As Hugo kindly stopped here and there to allow us to take pictures of the scenery, he told us about his plans for the vineyard. His passion for it, and for the Douro in general, is contagious. The first piece of news he told us was very welcome: Pacheca is replacing foreign white varietals, including Riesling and Sauvignon Blanc, for native Portuguese vine. The reason is simple: they just weren’t good enough, and we definitely applaud that. Among his projects are also some experiments with using the grass and clover in a controlled way, to assist in protecting and improving the quality of the vine – something that only a trained agronomist like him can really explain in detail. We also saw the site for upcoming wine tourism-related endeavors that Pacheca is preparing for the near future. His plans for the wine are centered around one subject: the pursuit of quality. Hugo is of the winemakers that believe that the quality of the grape needs to be at its peak, but that a truly remarkable wine is set apart by the quality of the winemaking process, something we can all agree on.

quinta da pacheca

And we got to sample the quality of both the grape and the process shortly after, as Hugo was saving a treat for the last part of the visit: a sample of some of the best wines of the current (2014) harvest. First we tasted a Vinhas Velhas (Old Vines) right off the steel tank where it had been resting for only a month. This wine was already showing great potential, with astonishing fruit and a roundness in the taste that is only going to get better. Next, also from the steel tanks, we tried what is planned to be the LBV and the Vintage for this year. The LBV was surprising in the sense that it felt like a wine that was ready to be bottled, showing all the character of a remarkable Ruby Port – definitely a wine we’ll keep an eye out for when it’s bottled. The Vintage, as expected, was still very rough around the edges, still acidic with wild tannins, but the potential for a classical wine was all there, which you could tell by the beautiful aromas and the rich fruit flavors waiting to come forward. To finish this incredible tour, we had a glass of the 2014 Touriga Nacional and Souzão blend, straight out of the granite tank where it was pressed, and where it was still finishing its malolactic fermentation – a wine that once again was showing great potential.
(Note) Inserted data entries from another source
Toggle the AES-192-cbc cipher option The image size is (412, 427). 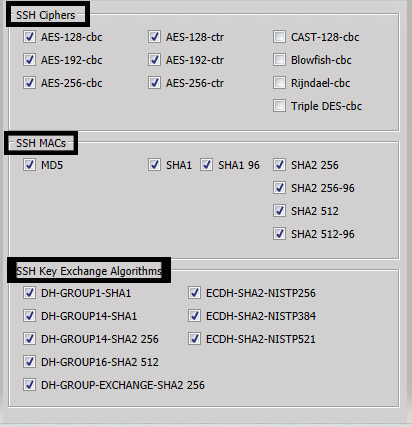tap(29, 60)
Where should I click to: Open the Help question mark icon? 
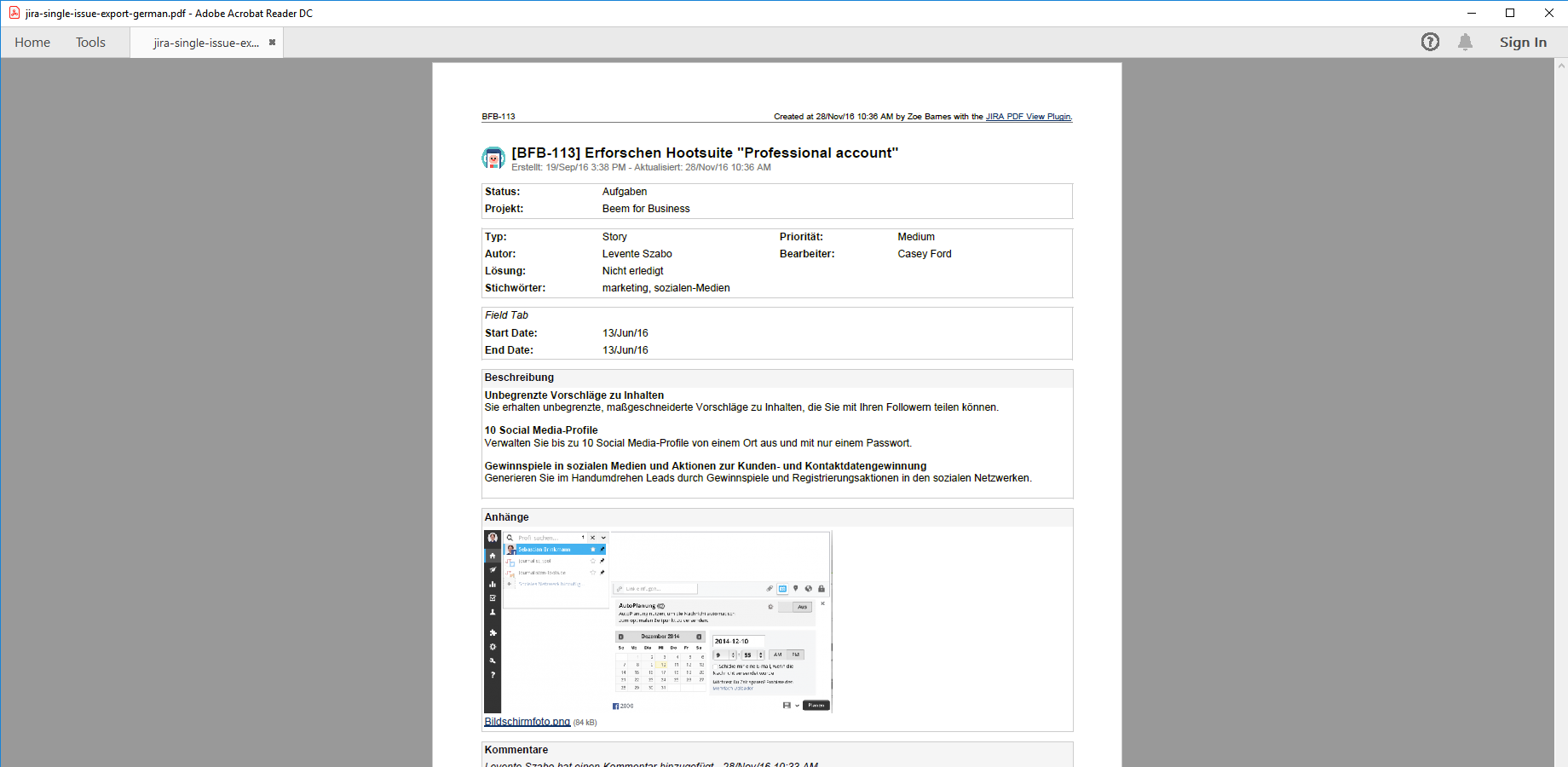[x=1430, y=42]
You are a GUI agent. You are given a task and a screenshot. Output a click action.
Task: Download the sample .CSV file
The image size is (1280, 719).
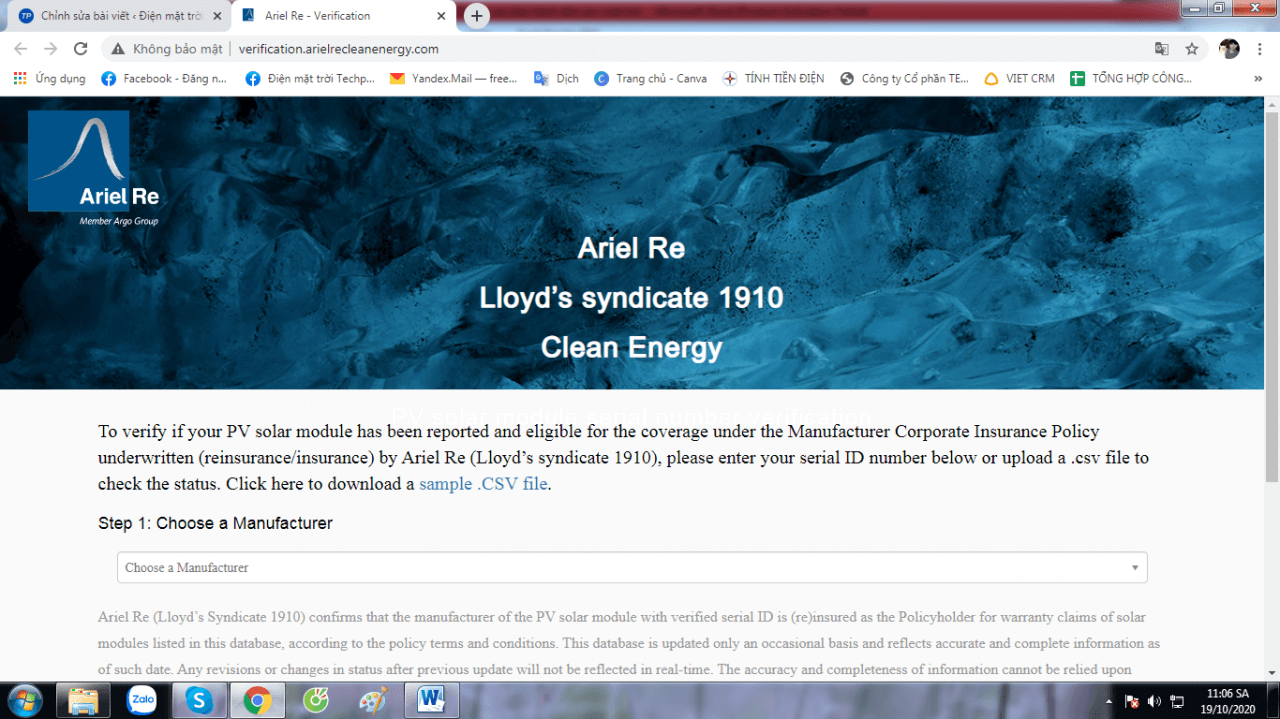pyautogui.click(x=483, y=484)
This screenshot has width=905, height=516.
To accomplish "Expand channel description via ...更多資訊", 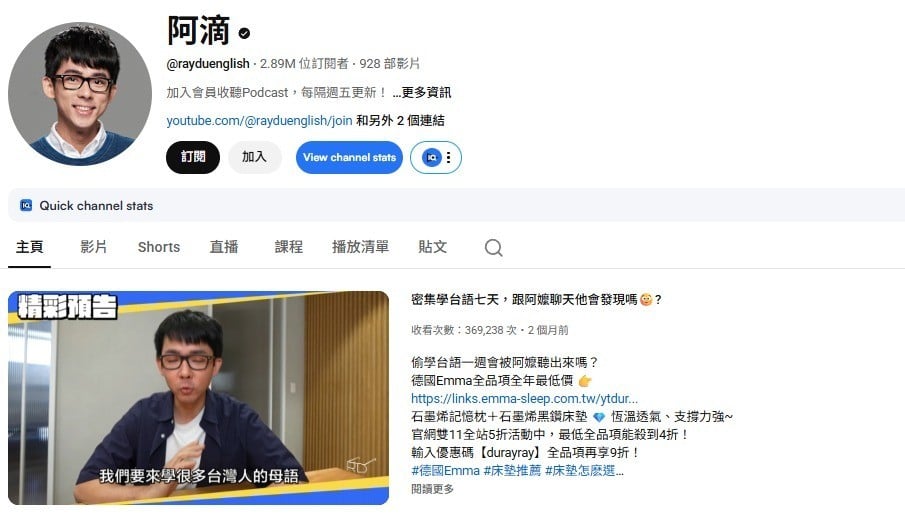I will (x=422, y=92).

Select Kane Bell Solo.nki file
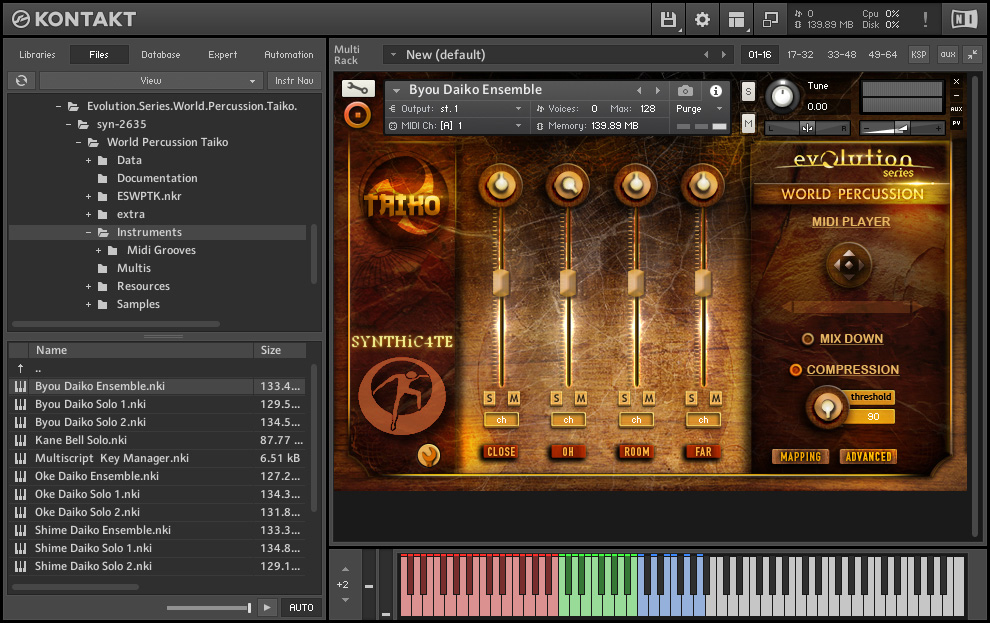coord(81,440)
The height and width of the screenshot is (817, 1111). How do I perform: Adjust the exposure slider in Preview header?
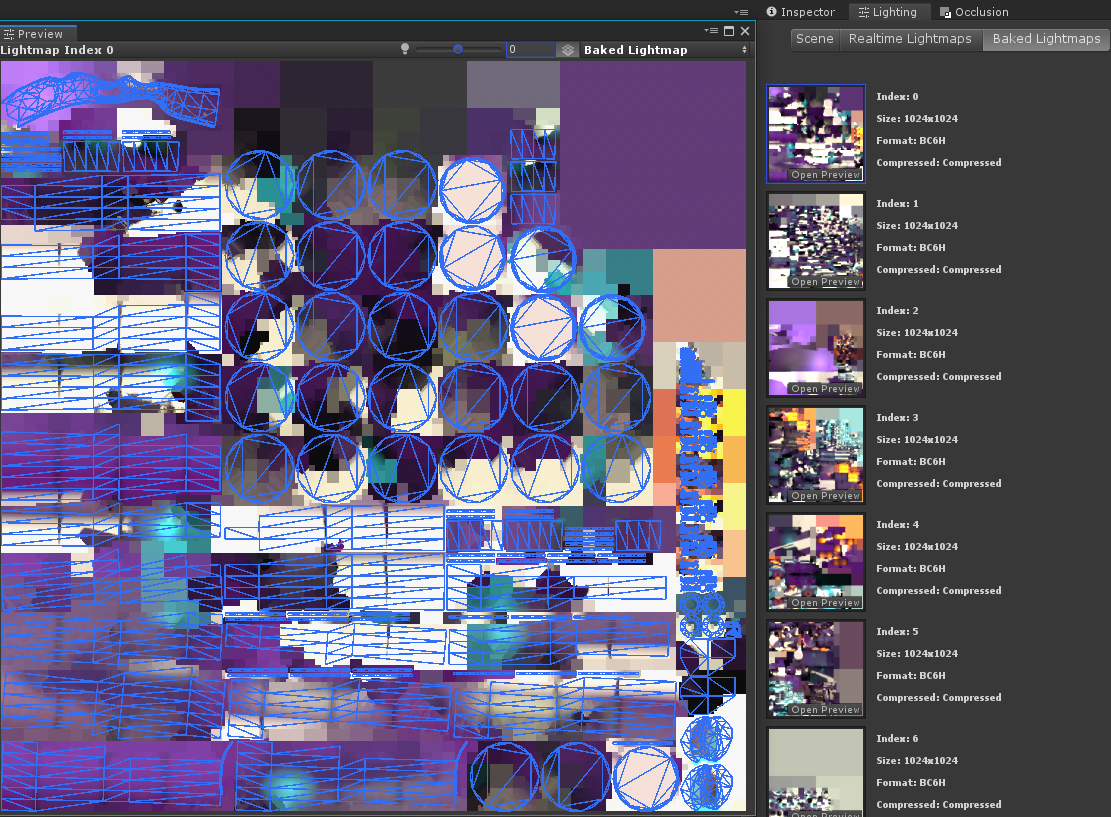(x=458, y=49)

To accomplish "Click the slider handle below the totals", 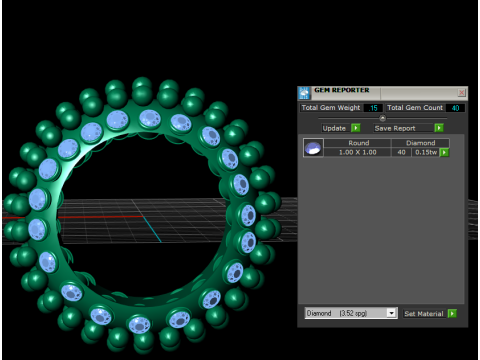I will (383, 118).
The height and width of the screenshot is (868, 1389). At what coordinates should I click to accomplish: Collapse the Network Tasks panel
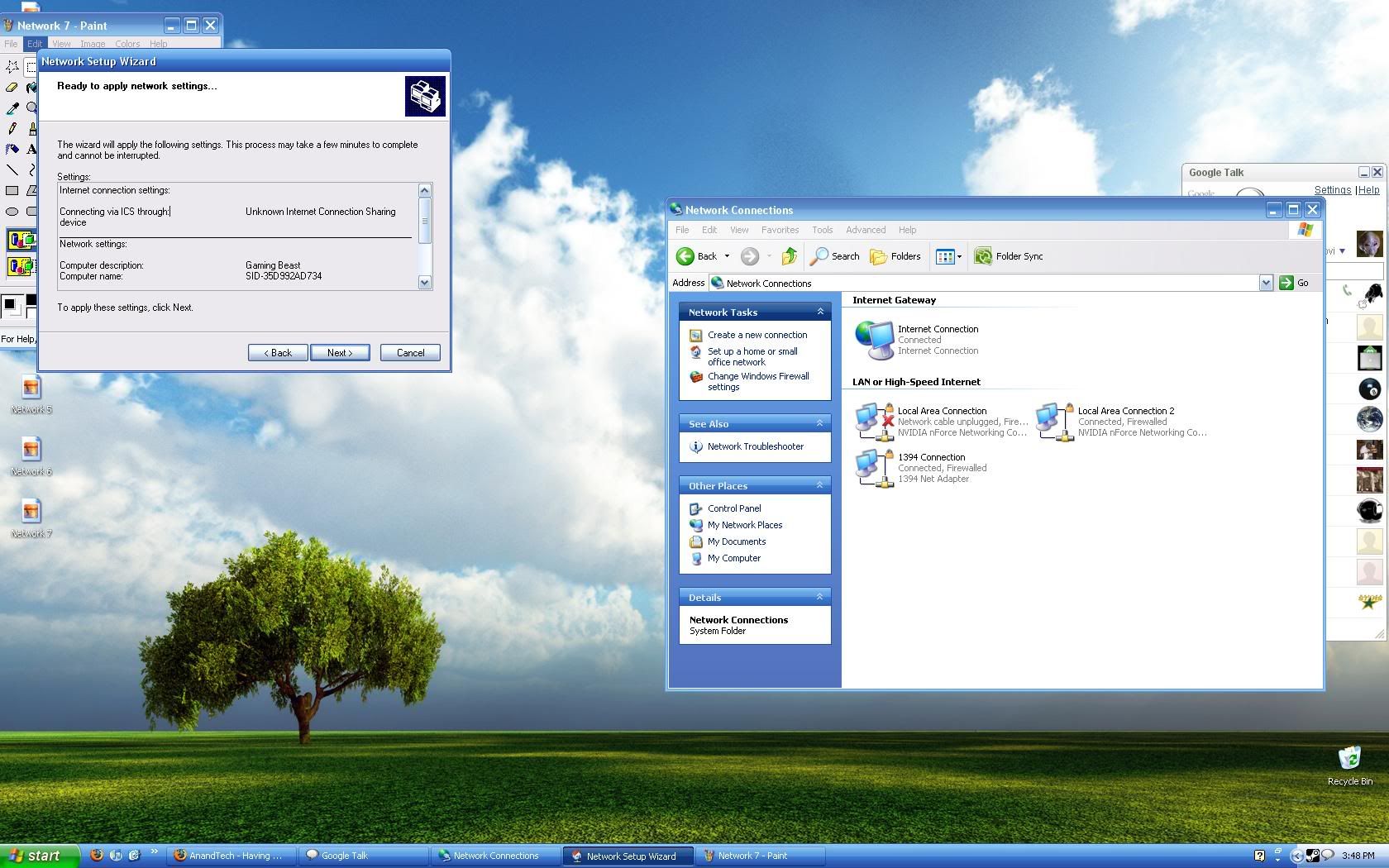[820, 312]

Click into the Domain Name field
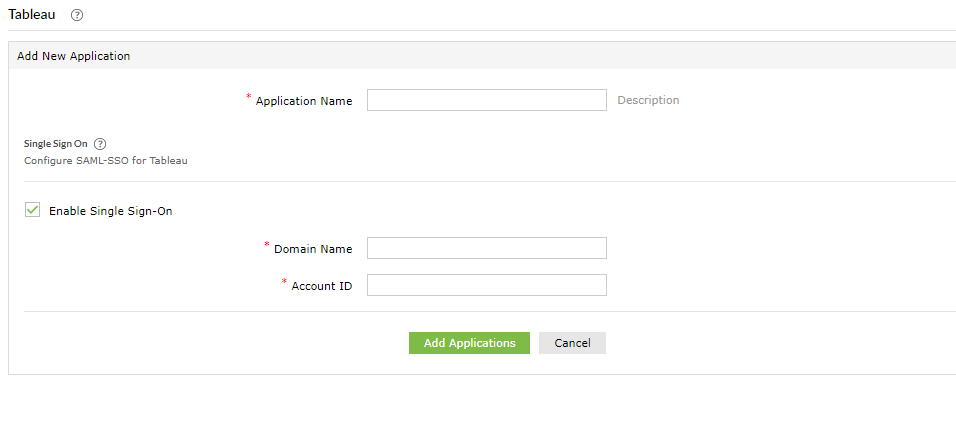pyautogui.click(x=486, y=248)
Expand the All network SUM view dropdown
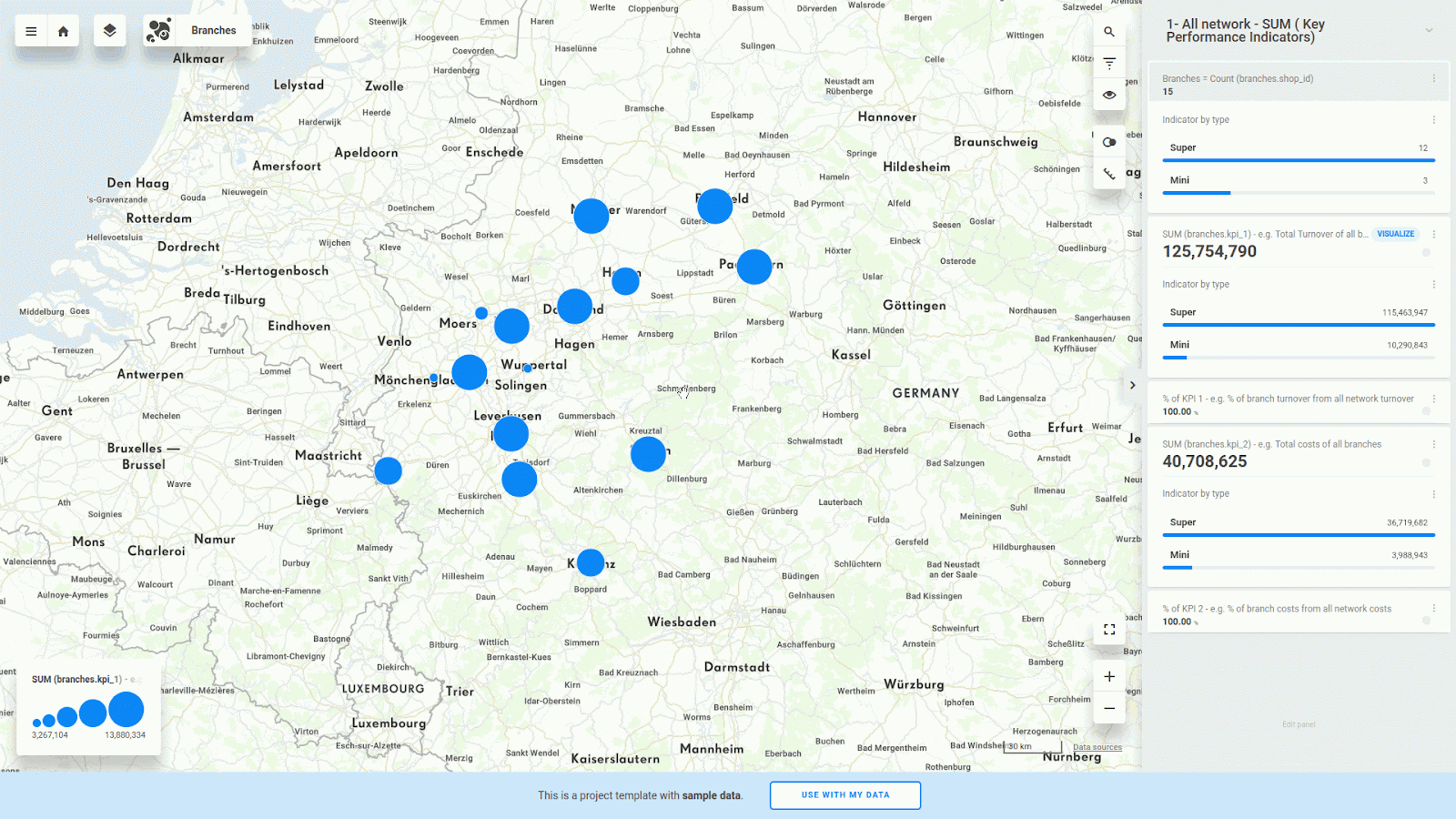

Hugo was clearly proud and very confident about these wines, and he has a right to be so, since we’re sure to be hearing from them in the near future.

quinta da pacheca

We would meet Hugo one more time later that day: he invited us to join him in a tasting of the Vintage 2000, along with two guests at the Hotel. This wine was easy to enjoy with some traditional savory meat and bread snacks from region. Hugo once again brought out a few picks from the 2014 harvest, including a Rosé that has all the makings of being the type of Rosé we love: a true wine, with taste and character. We sat outside the hotel, where we could smell the sweet aroma of the last batch from this year’s Harvest being processed in the granite vats nearby, where the team was wrapping up the last details of the 2014 Harvest; a great ending to an amazing day.

Our many thanks to the entire Quinta da Pacheca team, who were the most gracious of hosts and gave us an absolutely incredible experience, that we can only hope to have done justice in this article. Our thanks go especially to Hugo Fonseca, as well as Sandra Dias, Joana Ribeiro and Ricardo Santos, who made this an experience we definitely won’t forget.